Free Market Fundamentalist Opinion

No Mirage: American Energy Boom Coming

There’s little reason to be skeptical about the boom in American oil and gas production.

Pennsylvania gas plant
An hydraulic fracturing station in Lycoming County, Pennsylvania, August 12 (Nicholas A. Tonelli)

The huge increase in oil and gas production in the United States in the last few years has fueled what could be an “energy boom” with the potential of reinvigorating the American economy.

Yet some are skeptical. In The New York Times, Steve A. Yetiv wonders if the energy boom isn’t a “mirage.”

“Significant increase”

American oil production has increased some by 1.6 million barrels per day since 2008 to six million.

“That’s a significant increase,” admits Yetiv, “in a world that consumes around eight-nine million barrels per day.”

Net petroleum imports, moreover, “have fallen from 60 percent of total consumption in 2005 to 42 percent today.”

This is partly because of new discoveries and the reclamation of “tight oil” using hydraulic fracturing technology that shoots pressurized liquids into compact, underground rock formations — the same technology driving the natural gas boom.

By some estimates, the United States possess more oil than Iraq, Iran and Saudi Arabia combined.

The Government Accountability Office reported in May that up to three trillion barrels of oil are recoverable from shale between the states of Colorado, Wyoming and Utah — the equivalent of the entire world’s proven oil reserves!

Within less than a decade, the United States could surpass Russia and Saudi Arabia as the world’s largest oil producer.

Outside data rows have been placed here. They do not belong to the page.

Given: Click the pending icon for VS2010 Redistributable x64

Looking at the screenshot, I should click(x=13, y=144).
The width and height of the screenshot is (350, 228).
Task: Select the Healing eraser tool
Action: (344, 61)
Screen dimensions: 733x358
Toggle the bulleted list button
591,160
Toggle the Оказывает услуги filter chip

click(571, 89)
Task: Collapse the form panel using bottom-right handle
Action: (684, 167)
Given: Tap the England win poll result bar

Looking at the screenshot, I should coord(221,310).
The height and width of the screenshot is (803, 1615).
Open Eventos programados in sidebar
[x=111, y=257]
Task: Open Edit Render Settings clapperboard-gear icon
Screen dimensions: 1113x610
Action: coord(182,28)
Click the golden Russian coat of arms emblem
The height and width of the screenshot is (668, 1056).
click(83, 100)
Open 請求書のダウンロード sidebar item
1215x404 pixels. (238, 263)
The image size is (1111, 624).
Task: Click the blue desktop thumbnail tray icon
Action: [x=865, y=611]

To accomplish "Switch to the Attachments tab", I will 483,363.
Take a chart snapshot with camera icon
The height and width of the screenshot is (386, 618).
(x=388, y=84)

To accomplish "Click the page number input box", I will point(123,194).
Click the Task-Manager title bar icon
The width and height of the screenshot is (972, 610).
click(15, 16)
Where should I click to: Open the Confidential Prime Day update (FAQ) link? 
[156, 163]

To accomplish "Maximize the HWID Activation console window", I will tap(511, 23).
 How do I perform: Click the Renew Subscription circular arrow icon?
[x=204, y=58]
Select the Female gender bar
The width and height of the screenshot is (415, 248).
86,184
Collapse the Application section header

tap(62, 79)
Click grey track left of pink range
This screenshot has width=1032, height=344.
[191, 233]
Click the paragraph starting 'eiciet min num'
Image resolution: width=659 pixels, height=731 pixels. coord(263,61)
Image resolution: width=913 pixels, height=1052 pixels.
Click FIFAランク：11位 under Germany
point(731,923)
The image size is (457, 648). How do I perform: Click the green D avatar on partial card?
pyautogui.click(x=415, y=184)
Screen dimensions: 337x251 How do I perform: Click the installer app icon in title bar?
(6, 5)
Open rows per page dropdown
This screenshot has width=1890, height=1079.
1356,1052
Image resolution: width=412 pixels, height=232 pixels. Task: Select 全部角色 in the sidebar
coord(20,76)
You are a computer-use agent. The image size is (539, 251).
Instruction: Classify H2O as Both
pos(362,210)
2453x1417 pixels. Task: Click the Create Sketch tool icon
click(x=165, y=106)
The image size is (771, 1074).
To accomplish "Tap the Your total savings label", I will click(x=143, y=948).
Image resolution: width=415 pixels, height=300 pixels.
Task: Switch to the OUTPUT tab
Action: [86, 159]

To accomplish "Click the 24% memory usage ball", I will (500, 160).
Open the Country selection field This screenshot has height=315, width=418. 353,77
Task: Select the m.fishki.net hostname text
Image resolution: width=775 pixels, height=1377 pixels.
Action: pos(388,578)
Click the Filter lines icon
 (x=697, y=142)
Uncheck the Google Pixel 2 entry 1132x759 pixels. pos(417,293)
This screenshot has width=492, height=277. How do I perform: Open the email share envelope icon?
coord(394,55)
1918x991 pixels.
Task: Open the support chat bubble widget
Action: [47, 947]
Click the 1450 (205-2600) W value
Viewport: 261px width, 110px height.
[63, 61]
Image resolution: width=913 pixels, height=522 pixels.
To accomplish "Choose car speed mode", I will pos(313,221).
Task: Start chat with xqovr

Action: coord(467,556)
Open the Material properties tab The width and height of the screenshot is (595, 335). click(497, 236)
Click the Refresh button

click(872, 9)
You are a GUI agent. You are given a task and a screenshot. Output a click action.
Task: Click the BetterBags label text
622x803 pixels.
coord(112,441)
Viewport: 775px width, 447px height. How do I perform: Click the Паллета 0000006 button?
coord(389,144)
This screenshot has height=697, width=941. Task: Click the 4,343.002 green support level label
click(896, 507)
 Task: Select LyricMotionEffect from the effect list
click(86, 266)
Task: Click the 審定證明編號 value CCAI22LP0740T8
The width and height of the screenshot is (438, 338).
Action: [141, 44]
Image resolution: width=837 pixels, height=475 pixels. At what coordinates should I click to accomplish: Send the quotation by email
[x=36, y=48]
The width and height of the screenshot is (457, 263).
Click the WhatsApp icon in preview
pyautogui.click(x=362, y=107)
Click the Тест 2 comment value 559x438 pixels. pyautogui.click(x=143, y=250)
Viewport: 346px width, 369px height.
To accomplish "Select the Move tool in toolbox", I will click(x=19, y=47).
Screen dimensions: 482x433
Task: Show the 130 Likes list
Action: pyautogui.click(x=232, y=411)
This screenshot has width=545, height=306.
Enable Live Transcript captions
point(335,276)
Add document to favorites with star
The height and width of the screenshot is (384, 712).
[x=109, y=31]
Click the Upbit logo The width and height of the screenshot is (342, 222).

So why does Yetiv believe we “should not be overly optimistic”?

Global perspective

First, he argues, oil is a global commodity:

No matter where the oil comes from, buyers will pay roughly the same price for it.

But increased American production raises the supply and will therefore logically depress the price worldwide.

Yetiv overlooks the element of energy security.

Unlike is the case in most petroleum-exporting countries, American oil and gas production, once approved, is not particularly susceptible to political interference, the Obama Administration’s moratorium on deepwater drilling in the Gulf of Mexico two years ago notwithstanding. Increased certainty of supply should further drive down the price at the pump.

America is not an island

Speaking of other oil exporters, Yetiv argues, “the Organization of the Petroleum Exporting Countries won’t sit by idly if America’s boom begins to hurt oil prices seriously.”

Arab nations, Iran and Venezuela could decrease production to keep prices higher. But the very fact that prices are high is what makes fracking and deepwater drilling profitable. American oil companies cannot afford too low a price either.

Yetiv further raises the possibility that “a supply disruption or development anywhere in the world affects oil prices for all consumers.”

Even if domestic production increases, “Americans would still be vulnerable to global events that raise the price of oil.”

Which, as Yetiv points out, is just as true today. So what’s new?

Speculation

An American energy boom “probably won’t stop oil speculation,” writes Yetiv, but he makes the mistake of assuming that “speculation” always puts upward pressure on prices.

What he denounces as “speculation” is actually a form of insurance that stabilizes global oil prices. As the libertarian Cato Institute’s Indur Goklany explains, “Blaming speculators for high oil prices is like blaming a death on headaches rather than the underlying brain tumor.”

Speculation is a symptom, not the disease. It’s the tight supply-demand equation that creates opportunities for speculators to profit although it’s less clear whether that necessarily increases prices.

Yetiv admits that “extra American oil on the market might temper speculation under some conditions but then again, it might not.” Not very convincing.

Backlash

Finally, Yetiv predicts “a backlash against hydraulic fracturing which,” he believes, “can pollute water” — a claim that has been rebuked by the Environmental Protection Agency, Colorado’s Oil and Gas Conservation Commission (PDF) and Pennsylvania’s Department of Environmental Protection’s Bureau of Oil and Gas Management, among others.

What Yetiv doesn’t mention is that, since 2008, fracking has created up to 600,000 jobs.

Indeed, the words “employment” and “jobs” don’t appear in his op-ed altogether, even if the American energy boom could put millions to work.

Attention

It’s only in the final paragraphs that we learn the real reason for Yetiv’s skepticism about oil and gas.

He writes, “a boom in fossil fuels is hardly something to celebrate, given the urgency of climate change.”

A green revolution would protect future generations from climate havoc and wean us from our dependence on the vagaries of oil prices. We shouldn’t let the fossil fuel boom divert our attention from that goal.

Clearly, Yetiv doesn’t want an oil and natural gas boom because it would “divert” Americans’ attention from unprofitable renewable energy alternatives like solar and wind. “Clean” energy is the real mirage, not oil and gas and the jobs they will create.